First to go is Wittgenstein’s own estimation of the “Tractatus” as a philosophical heuristic. Whatever there is in it of value, says Ayer, is positivistic in spirit; the rest is to be consigned to the waste-dump of nonsense. It is not even, he says, “important nonsense,” a notion he attributes to Wittgenstein, having already identified its sarcastic source as someone else. Ironically, Ayer attributes the work’s impact to its mystical qualities of power and beauty.

The Wittgenstein of the “Investigations” is brushed off as obscure, shallow and dishonest, one who “pretends that he limits himself to description” while all the time furiously theorizing. Above all, Ayer holds that Wittgenstein’s analysis of how we use psychological language is wrong-headed in the extreme. One might ask, however, if the author’s own account is to be preferred. When I tell my dentist where it hurts, do I really “ascribe pain to myself” as I “refer to the feeling”? If I’m Sir Alfred Ayer, perhaps I do.

More so than in his “Philosophy in the Twentieth Century,” Ayer portrays Wittgenstein the man as a nasty piece of work. In the earlier book, Wittgenstein merely gave his inheritance away to his siblings. Here, he gives it “not to the poor, whom it might corrupt, but to the members of his family who were already so rich that it would not harm them.” Through the eyes of A. J. Ayer, we see Wittgenstein as an overbearing, ungrateful Anglophobe with symptoms of paranoia and megalomania.
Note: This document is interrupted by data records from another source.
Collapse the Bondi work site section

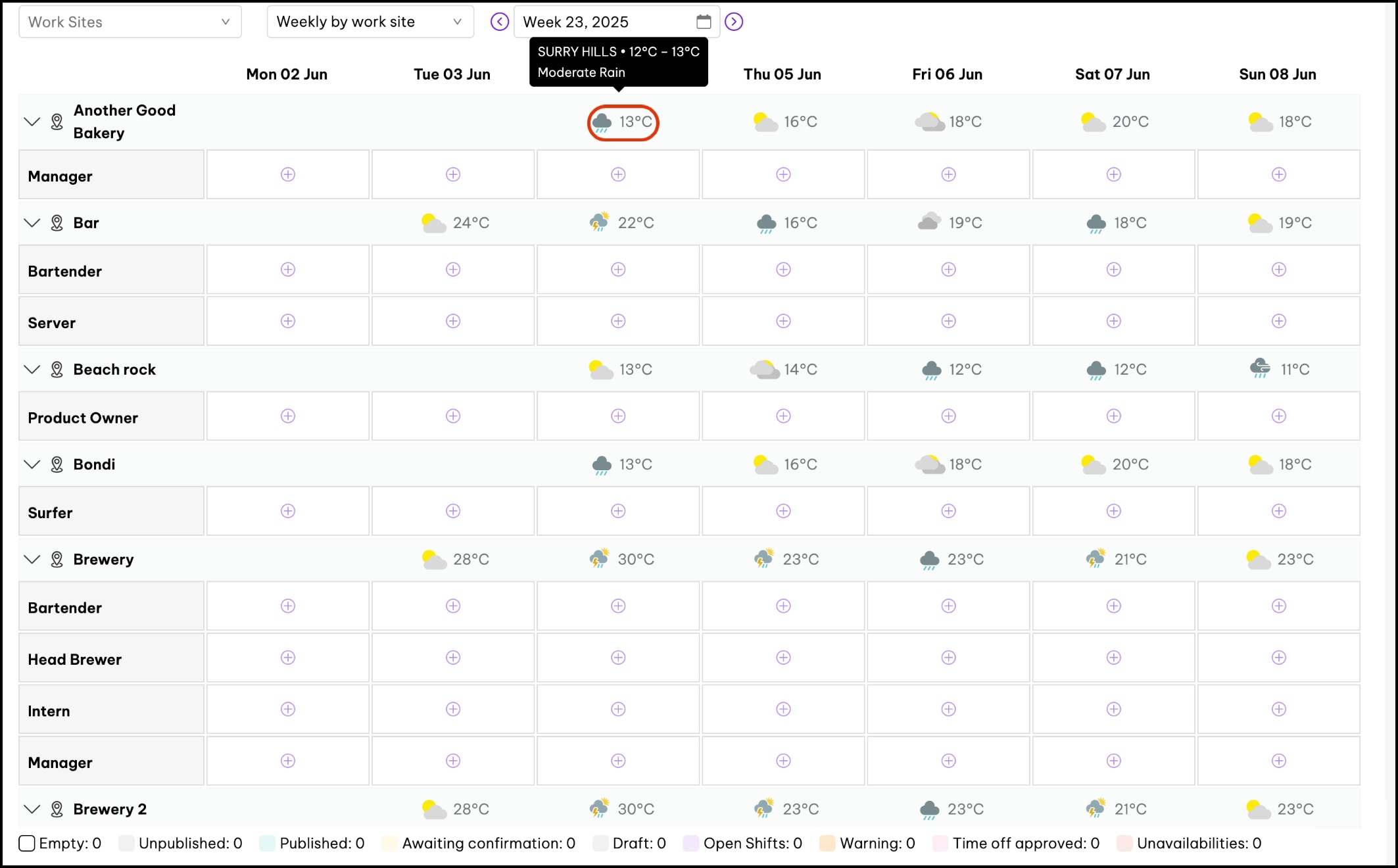point(32,464)
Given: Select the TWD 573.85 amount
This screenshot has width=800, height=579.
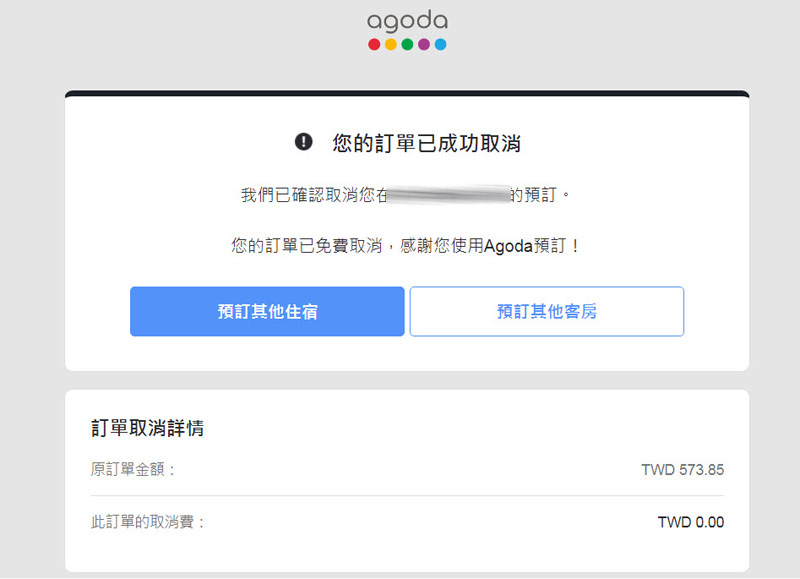Looking at the screenshot, I should click(682, 469).
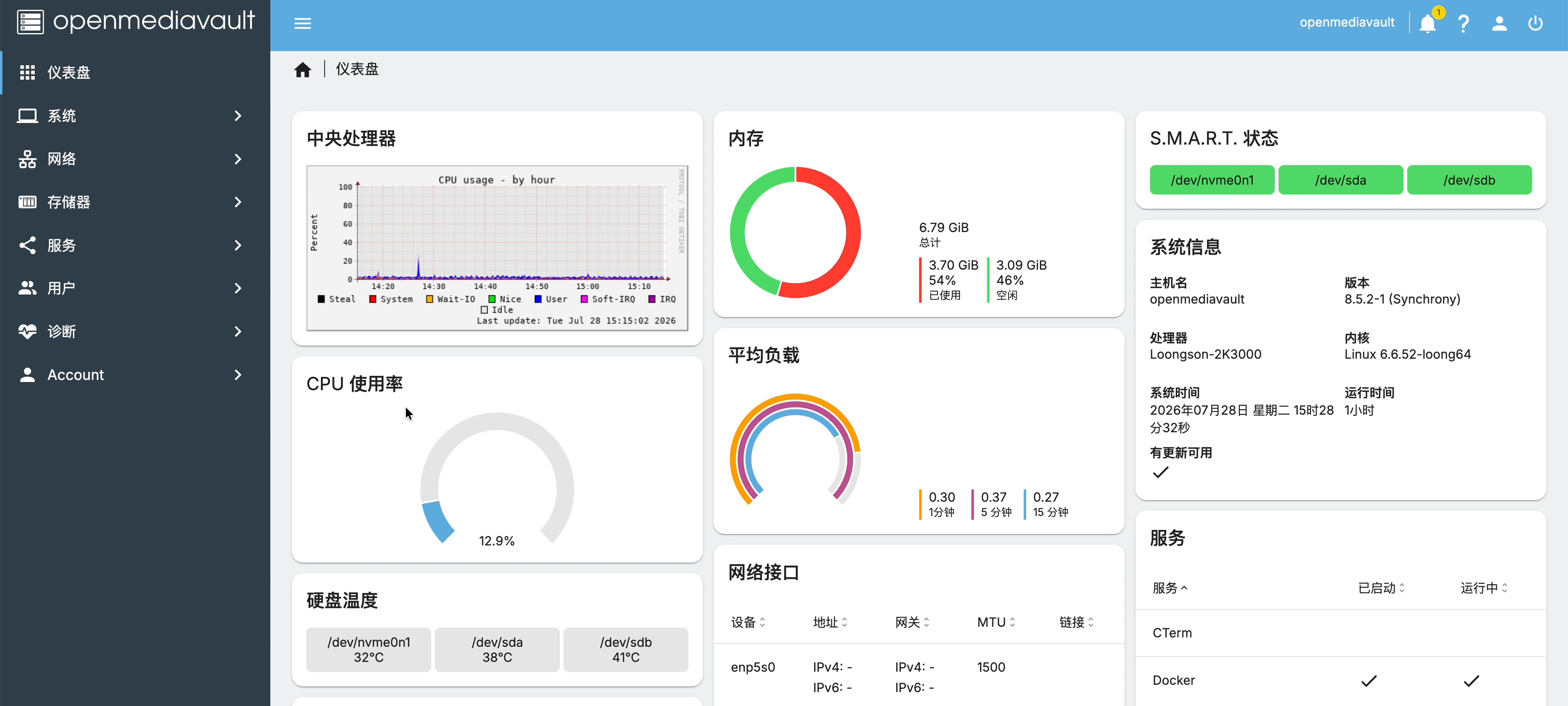
Task: Toggle the hamburger navigation menu
Action: 303,23
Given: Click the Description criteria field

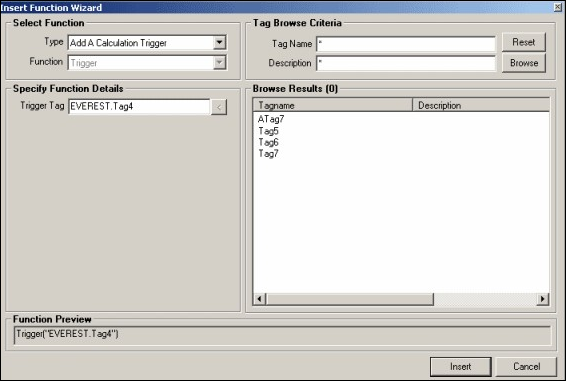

We are to believe that he got his lucky break by flattering Russell with the “Tractatus,” an unoriginal piece that “embroidered themes which he had discussed with Wittgenstein before the war.” This is somewhat at odds with what we know from other sources.

Voodoo dolls come in many shapes. This one looks like a book. The features, in caricature, are just recognizably Wittgenstein’s. Dead these 30-odd years, he remains a vexatious memory to Sir Alfred, who last saw him slamming his way out of a Cambridge colloquium, dismissing Ayer’s paper as beneath discussion. Chapter by chapter the author sticks pins into this effigy in hopes of driving the phantom away. But Wittgenstein remains, an angry ghost.

Anger drives this book; anger, fed by incomprehension. Ayer pelts Wittgenstein’s image with straw men, covers it in guilt by association, and all too frequently shoves it aside to venerate the idol of himself. Constantly asking the wrong questions based on mistaken presuppositions, Ayer shows us what philosophy should not be: disputatiously dull.